-- Dataset excerpts --
********
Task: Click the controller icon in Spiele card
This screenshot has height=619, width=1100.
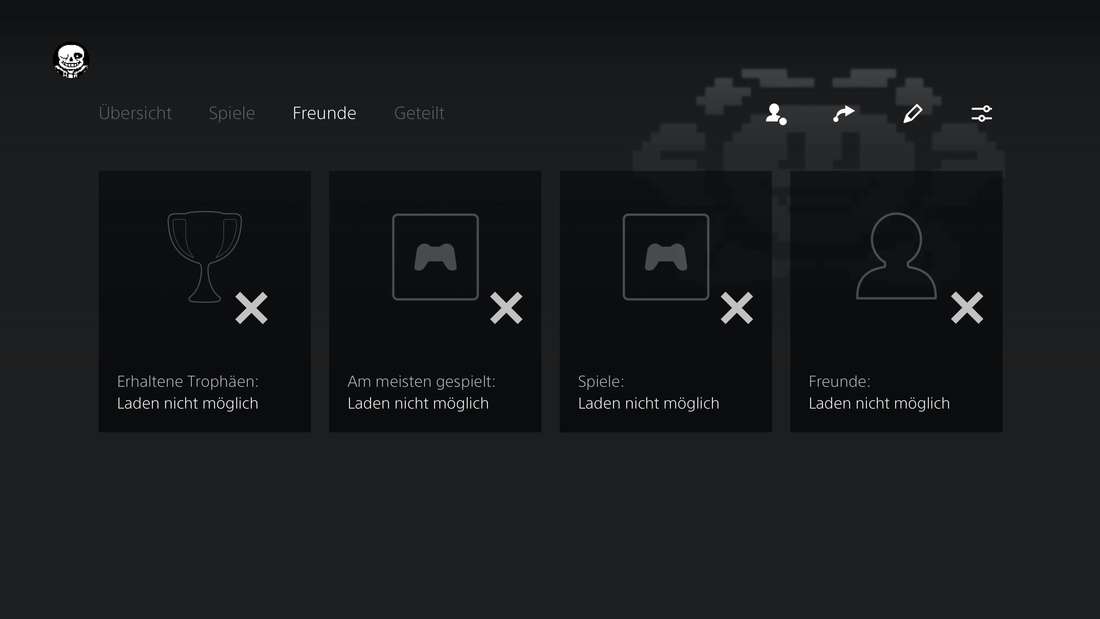Action: click(x=666, y=257)
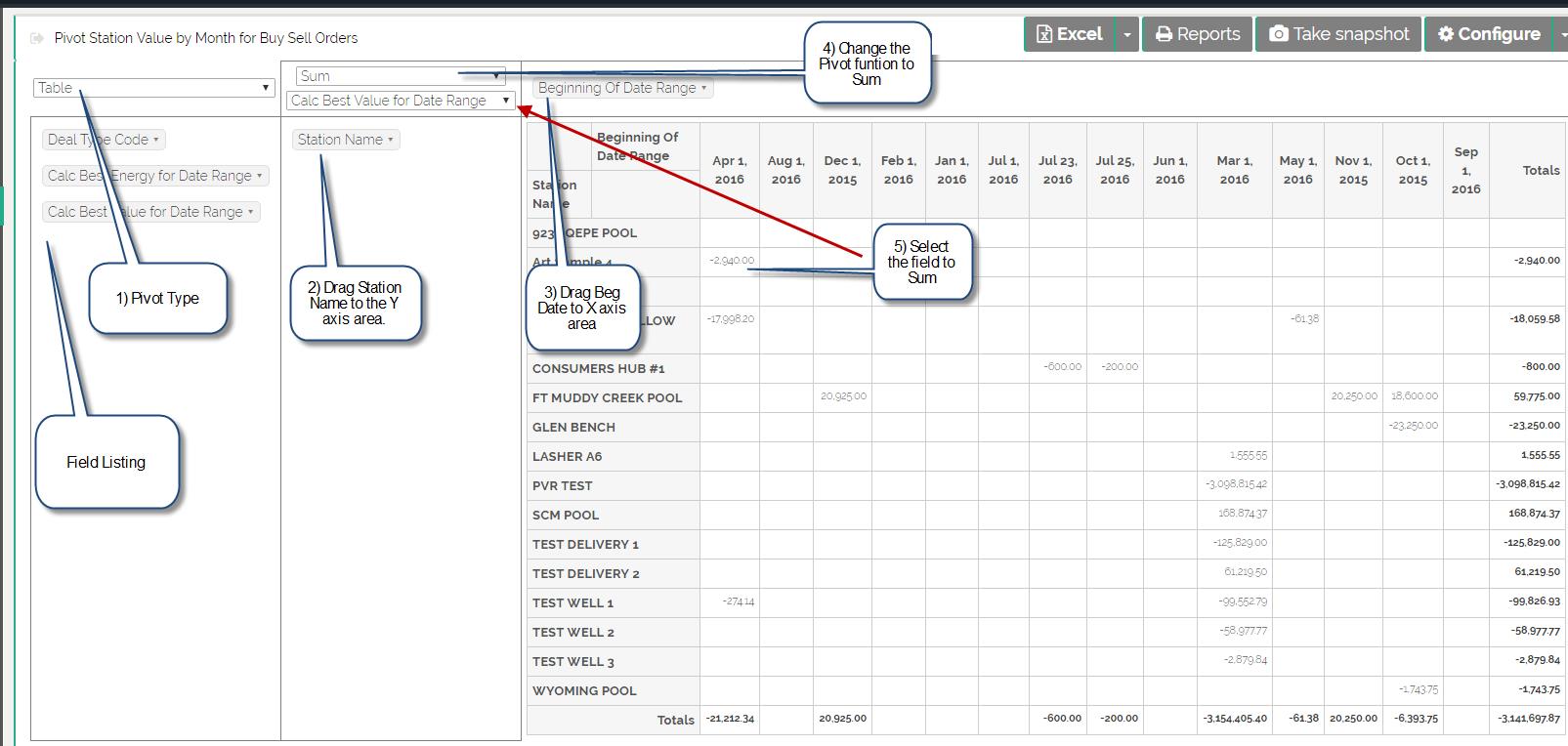
Task: Open Reports with the printer icon
Action: click(x=1197, y=34)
********
-- Action item --
When you repeat the material, keep every word exact and drop the pictures.

-- Exercise solution --
Task: Click the controller icon in Spiele card
This screenshot has height=619, width=1100.
Action: click(x=666, y=257)
Task: Open Reports with the printer icon
Action: click(x=1197, y=34)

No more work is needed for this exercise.